The formal oxidation numbers of the iron ions can be [2Fe^{3+}, 2Fe^{2+}] or [1Fe^{3+}, 3Fe^{2+}] in low-potential ferredoxins. The oxidation numbers of the iron ions in high-potential ferredoxins can be [3Fe^{3+}, 1Fe^{2+}] or [2Fe^{3+}, 2Fe^{2+}].

=== Bacterial-type ferredoxins ===

A group of Fe_{4}S_{4} ferredoxins, originally found in bacteria, has been termed "bacterial-type". Bacterial-type ferredoxins may in turn be subdivided into groups, based on their sequence properties. Most contain at least one conserved domain, including four cysteine residues that bind to a [Fe_{4}S_{4}] cluster. In Pyrococcus furiosus Fe_{4}S_{4} ferredoxin, one of the conserved Cys residues is substituted with an aspartate residue.

During the evolution of bacterial-type ferredoxins, intrasequence gene duplication, transposition and fusion events occurred, resulting in the appearance of proteins with multiple iron–sulfur centers. In some bacterial ferredoxins, one of the duplicated domains has lost one or more of the four conserved Cys residues. These domains have either lost their iron–sulfur binding property or bind to a [Fe_{3}S_{4}] cluster instead of a [Fe_{4}S_{4}] cluster and dicluster-type.

3-D structures are known for a number of monocluster and dicluster bacterial-type ferredoxins. The fold belongs to the α+β class, with 2-7 α-helices and four β-strands forming a barrel-like structure, and an extruded loop containing three "proximal" Cys ligands of the iron–sulfur cluster.

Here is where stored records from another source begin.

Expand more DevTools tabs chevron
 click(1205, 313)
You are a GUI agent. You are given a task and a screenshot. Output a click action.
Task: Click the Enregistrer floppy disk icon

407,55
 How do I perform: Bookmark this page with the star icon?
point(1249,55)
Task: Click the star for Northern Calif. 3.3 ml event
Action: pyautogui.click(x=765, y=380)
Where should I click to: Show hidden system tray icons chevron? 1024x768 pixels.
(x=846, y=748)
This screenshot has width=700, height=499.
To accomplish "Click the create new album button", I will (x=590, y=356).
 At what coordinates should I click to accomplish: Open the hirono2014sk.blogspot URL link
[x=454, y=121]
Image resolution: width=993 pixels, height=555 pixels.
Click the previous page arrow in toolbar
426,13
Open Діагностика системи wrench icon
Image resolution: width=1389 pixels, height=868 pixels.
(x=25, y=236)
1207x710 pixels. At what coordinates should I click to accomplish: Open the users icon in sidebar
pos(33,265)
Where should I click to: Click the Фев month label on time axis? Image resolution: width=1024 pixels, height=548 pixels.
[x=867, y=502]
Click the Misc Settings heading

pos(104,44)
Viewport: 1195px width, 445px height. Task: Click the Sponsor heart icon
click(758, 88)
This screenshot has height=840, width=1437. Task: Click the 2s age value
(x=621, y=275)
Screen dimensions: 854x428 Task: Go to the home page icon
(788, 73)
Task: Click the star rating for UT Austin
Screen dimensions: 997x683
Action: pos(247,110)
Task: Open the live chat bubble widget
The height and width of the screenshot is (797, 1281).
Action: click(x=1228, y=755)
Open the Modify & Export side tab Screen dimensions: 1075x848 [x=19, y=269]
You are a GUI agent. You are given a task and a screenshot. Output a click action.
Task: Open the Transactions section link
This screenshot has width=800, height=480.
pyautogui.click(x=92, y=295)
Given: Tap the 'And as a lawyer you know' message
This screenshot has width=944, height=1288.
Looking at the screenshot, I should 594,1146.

=== High-potential iron–sulfur proteins ===
High potential iron–sulfur proteins (HiPIPs) form a distinct family of Fe_{4}S_{4} ferredoxins that function in anaerobic electron transport chains. Some HiPIPs have a redox potential higher than any other known iron–sulfur protein (e.g., HiPIP from Rhodopila globiformis has a redox potential of ca. -450 mV). Several HiPIPs have so far been characterized structurally, their folds belonging to the α+β class. As in other bacterial ferredoxins, the [Fe_{4}S_{4}] unit forms a cubane-type cluster and is ligated to the protein via four Cys residues.